Within the three years Laura Klinger, a hall director for university apartments, has been working with Marquette University, she says she has seen numerous changes to residence life.
“We’ve seen a lot of changes and developments with the President’s beyond Boundaries plan,” she says, referring to The Commons and Marquette’s acquisition of the Marq in 2017.
To William O’Brien, a research analyst and knowledge officer for university advancement, Marquette residence halls are incredibly different from the university’s beginning.
He focuses on university history and sends weekly emails to faculty called “Old School” where he covers different aspects of the history on campus.
When Marquette opened in 1881, he says, only Jesuits lived there. All students were commuters as there were no residence halls.
O’Brien says it wasn’t until the 1950’s when Marquette started acquiring and building more residence halls.
Straz Tower, Carpenter Tower, Cobeen Hall were purchased rather than built by the university.
McCormick Hall, a former residence hall, is a more tangled story, O’Brien says.
In the first year it was built, McCormick was simply referred to as “Dormitory One”.
Victor McCormick, an alumnus of the Marquette law school, became the namesake of McCormick Hall after pledging $2.5 million to the building — but he never actually gave the money.
The university kept the name in hopes he would eventually come through.
“For the whole of his life, even once his financial affairs became so tangled … we were hoping it would come out of his estate,” O’Brien says.
McCormick was also originally meant to be two towers, with a bridge connecting at the eighth or ninth floor.
“It would’ve looked like a big pair of binoculars,” O’Brien says.
Women’s residence halls were especially uncommon on Marquette’s campus, as women were not incredibly valued at Marquette due to a much larger male population, O’Brien says.
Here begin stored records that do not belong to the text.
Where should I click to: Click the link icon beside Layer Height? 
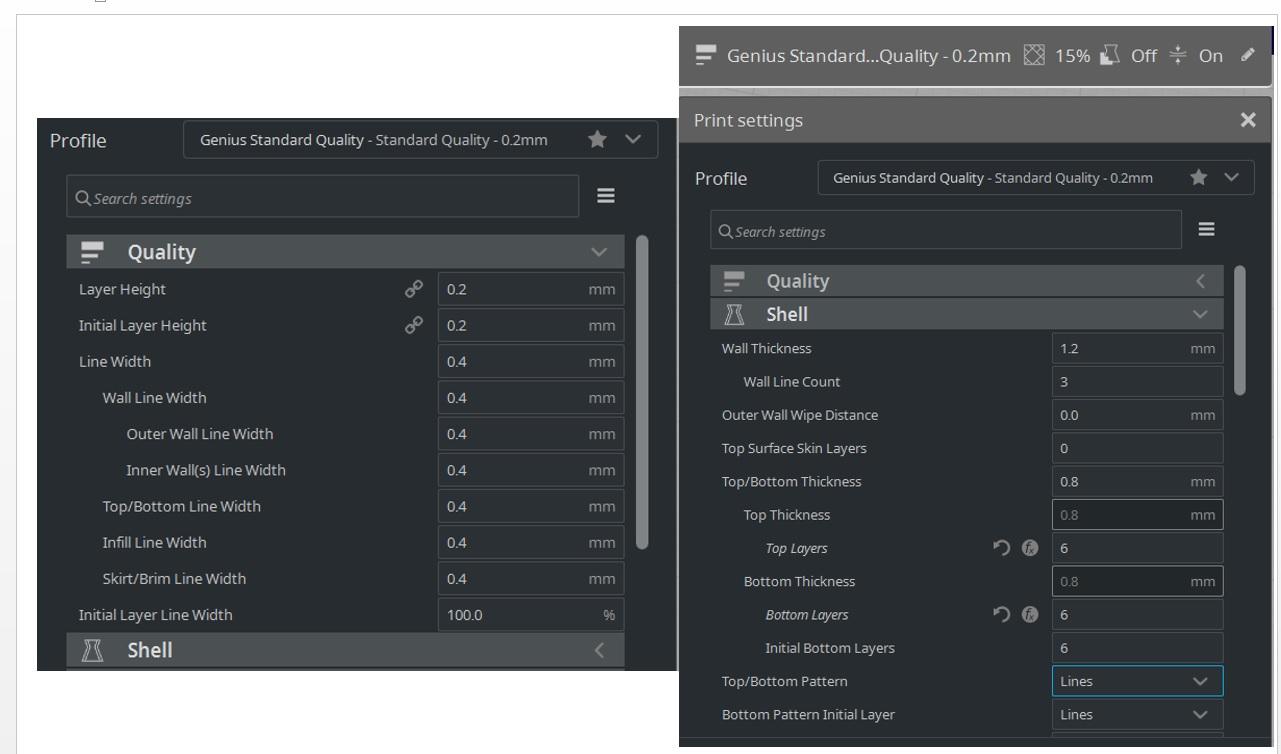(x=413, y=289)
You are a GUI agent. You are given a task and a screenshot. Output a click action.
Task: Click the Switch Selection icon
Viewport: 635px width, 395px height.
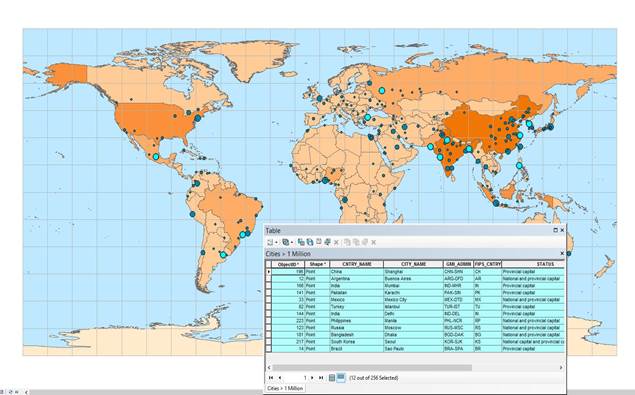[310, 242]
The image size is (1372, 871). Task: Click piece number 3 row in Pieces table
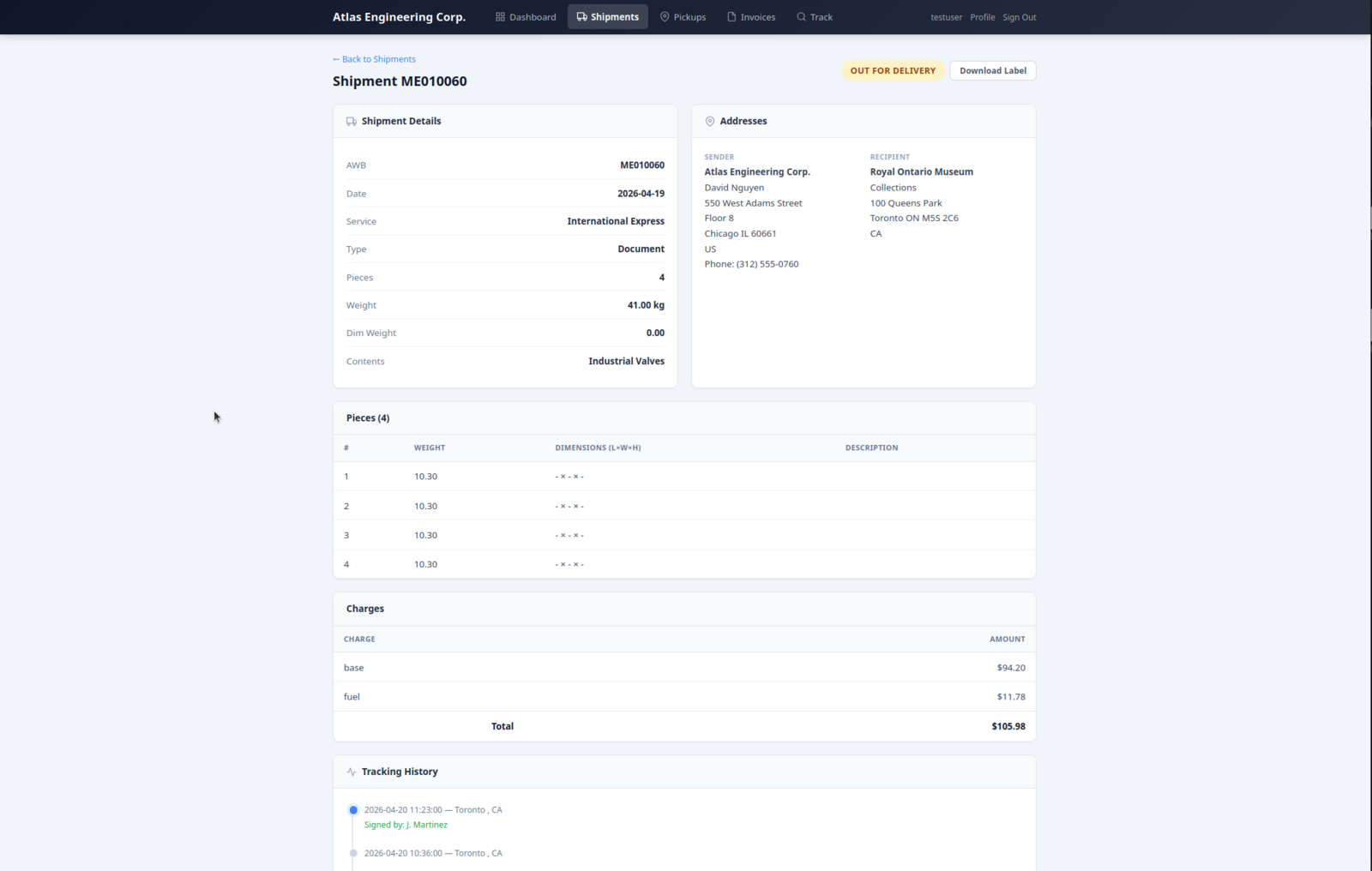[x=683, y=535]
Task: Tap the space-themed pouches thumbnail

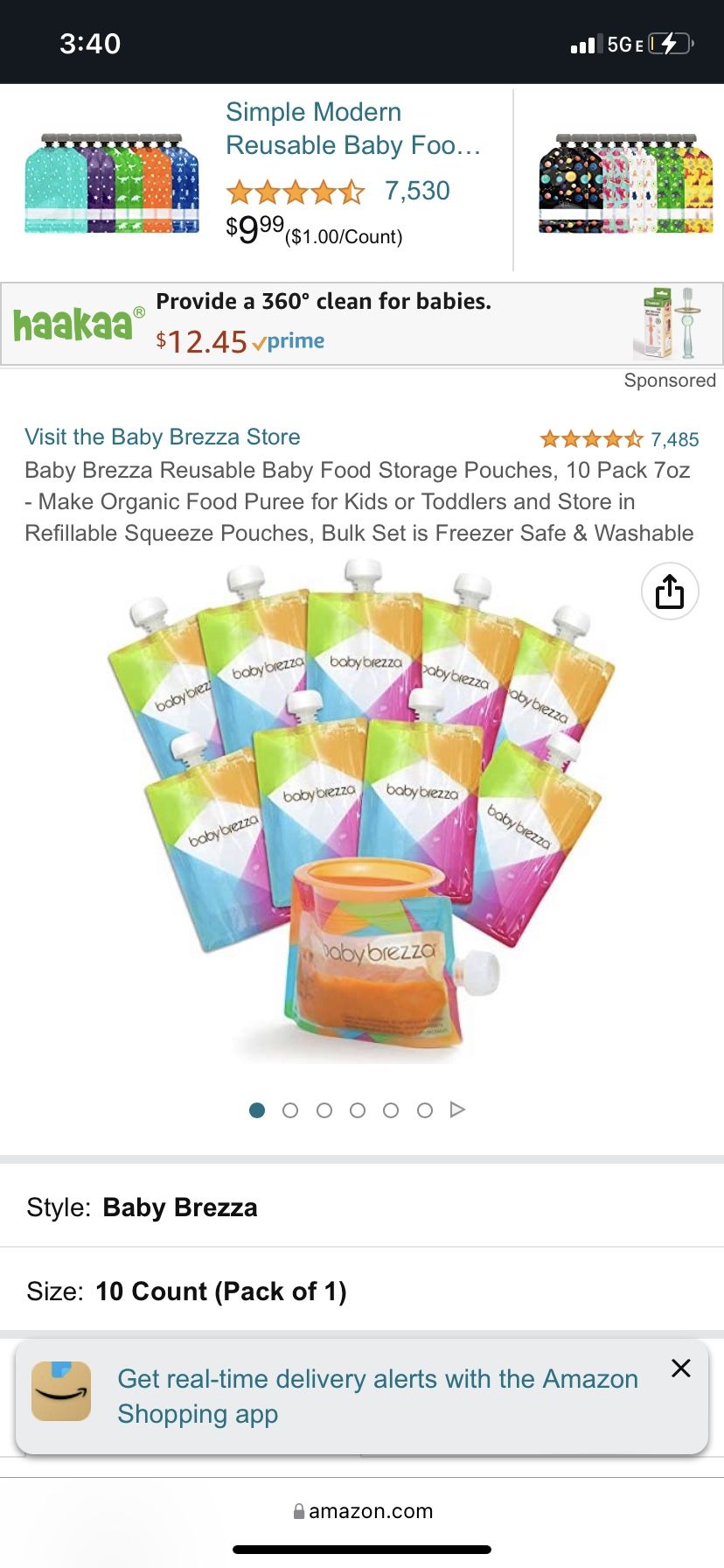Action: (x=626, y=183)
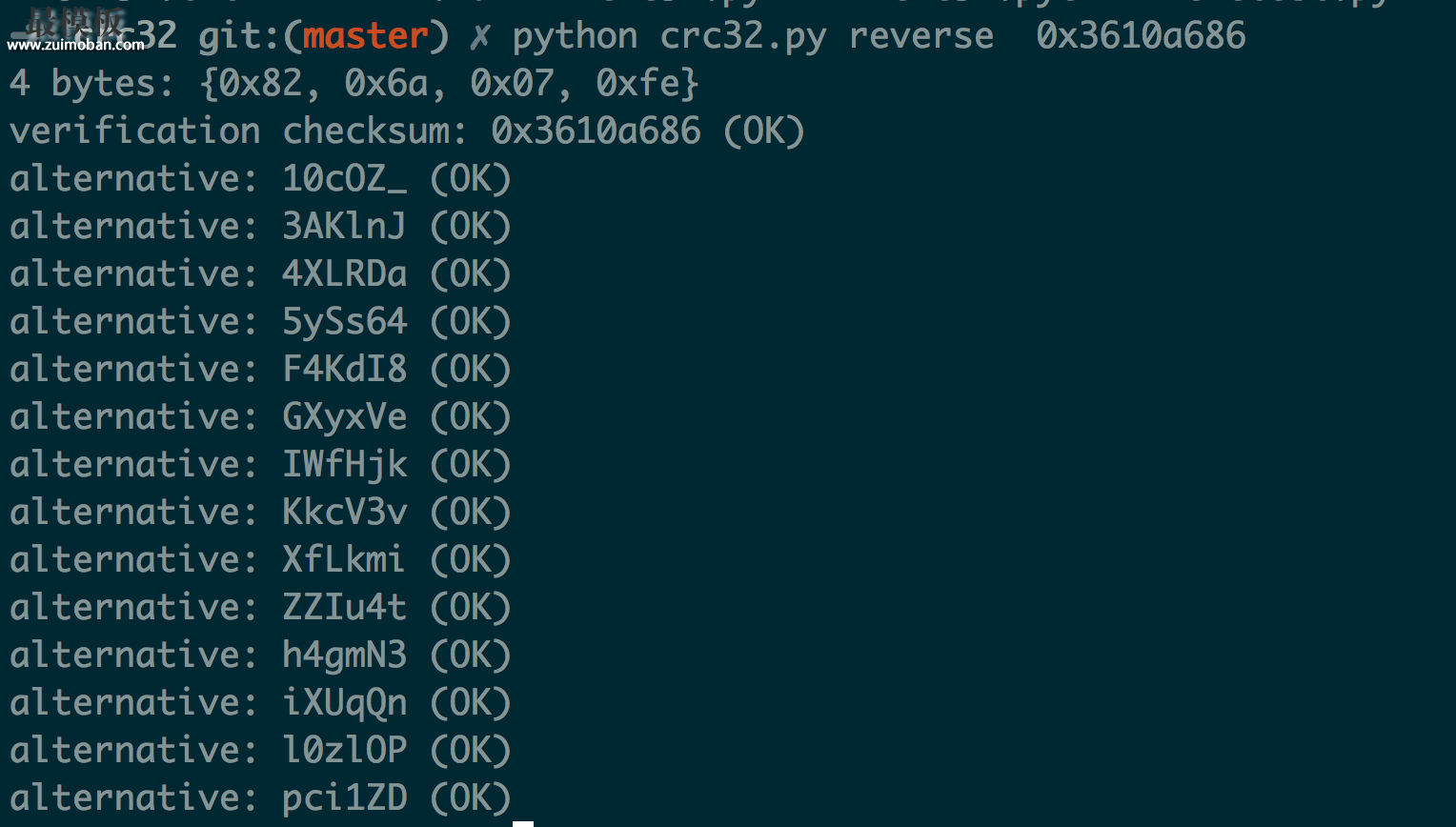
Task: Click the alternative string GXyxVe
Action: (344, 417)
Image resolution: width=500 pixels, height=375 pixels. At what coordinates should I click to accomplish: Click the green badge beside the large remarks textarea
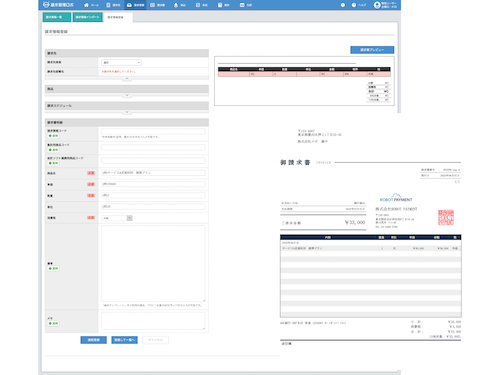[53, 268]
The Alumnae Association, which was an association for women who graduated from Marquette, owned residences of their own, such as the Alumnae House and Lisette.
Alumnae House was near where Aurora-Sinai hospital is now. The Alumnae Association used it until the 1960s.
After being used as a residence hall, it became the journalism school for about five years. From there, Marquette sold it, O’Brien says.
Peg Fennig, Class of ’53, lived in Lisette, the other women’s residence hall owned by the association. It was located at 32nd and Highland Streets, far from campus.
Since the Lisette residents lived so far from campus, Fennig says they were expected to take the bus to class. However, she says most of them hitchhiked with other students on campus.
Lisette was also a mansion, she says, with huge rooms.
“It was just incredible,” she says. “It had the most gorgeous hallway when you entered. The hallway was probably larger than many homes.”
She says living there felt magical. During the holidays, the residents decorated the hallways with garland and other decor.
“Walking down that at Christmas time … that was the most gorgeous I’ve ever felt in my life,” she says. “It was just amazing.”
She says she is still in contact with many women who lived there, and the people she met there are “friends of (her) lifetime.”
The university eventually built a residence hall for women in 1953, known as O’Donnell Hall, which remains on campus today. O’Donnell has switched from all girls to all boys over the years and became co-ed in 2016.
Lois O’Brien, a 1977 graduate says her time at Marquette was very different than what it is like now, mentioning the former underground walkways under busy streets.
“(Marquette) was a different world,” she says.